Sunday, December 10, 2017

The Disaster Artist

Movie Name: The Disaster Artist
Year of Release: 2017
Director: James Franco
Stars: James Franco, Dave Franco, Seth Rogen, Alison Brie, Ari Graynor, Jacki Weaver, Paul Scheer, Zac Efron, Josh Hutcherson, June Diane Raphael, Megan Mullally, Jason Mantzoukas, Andrew Santino, Nathan Fielder, Joe Mande, Melanie Griffith
Genre: Comedy, Drama
Score out of ten (whole numbers only): 7
View Trailer

Prolific actor, screenwriter and director James Franco is back, following his long interminable list of projects that keeps him busy. This time around, he's focusing his attention on the making of one of the cult films that has been around since 2003, "The Room". The film introduces us to young actor Greg, who is taking acting classes in San Francisco, without much success. In one of the acting workshops, he meets the enigmatic and intense Tommy. Tommy and Greg become fast friends, even if most of what Tommy states about his origins, age and activities, seem completely fabricated and fictitious. Both friends decide to move to Los Angeles, and try for their acting ambitions, since Tommy already has an apartment in the city. Greg manages to get an agent, but both his and Tommy's auditions lead them nowhere.
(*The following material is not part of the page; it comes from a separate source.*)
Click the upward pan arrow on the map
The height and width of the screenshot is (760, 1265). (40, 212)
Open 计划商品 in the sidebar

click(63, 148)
With unemployment as their reality, Tommy decides upon himself to write a script, which he calls "The Room". With his apparently bottomless cash funds, Tommy decides to direct the film, which is originally scheduled to shoot for 40 days, but that is met with quite a few challenges, most of which related to his inexperience.
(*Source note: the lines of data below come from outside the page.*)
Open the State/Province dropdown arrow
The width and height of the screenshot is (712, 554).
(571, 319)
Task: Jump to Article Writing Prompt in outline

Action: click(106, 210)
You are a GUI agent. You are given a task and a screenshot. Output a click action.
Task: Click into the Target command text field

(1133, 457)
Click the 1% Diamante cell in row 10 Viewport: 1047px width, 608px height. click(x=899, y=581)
"The Disaster Artist" is a film that, much like Tim Burton's "Ed Wood", makes the central hero, someone who feverishly pursues their dreams and ambitions, even if they don't really know what they're doing. What makes "Ed Wood" so perfect, is that the film is an ode to film makers of the past, people who wanted to tell stories and immerse the audiences in the world they were creating. "The Disaster Artist" however focuses more on the eccentricities of someone who wants to act, and be on the screen, almost as a personal statement against the world that has always pushed him down. The film ends up being so funny and ironic, for the simple reason that Tommy is relentless and simultaneously clueless about making films, and above all, about himself and how he comes across to others (both on and offscreen). It's a film with lots of winks and nods to the film making business and process, and that in itself is the most successful part of this film. All the cast is uniformly good, but James Franco manages to create a character that is funny, over the top and a close ringer to the original Tommy. A fun film worth watching.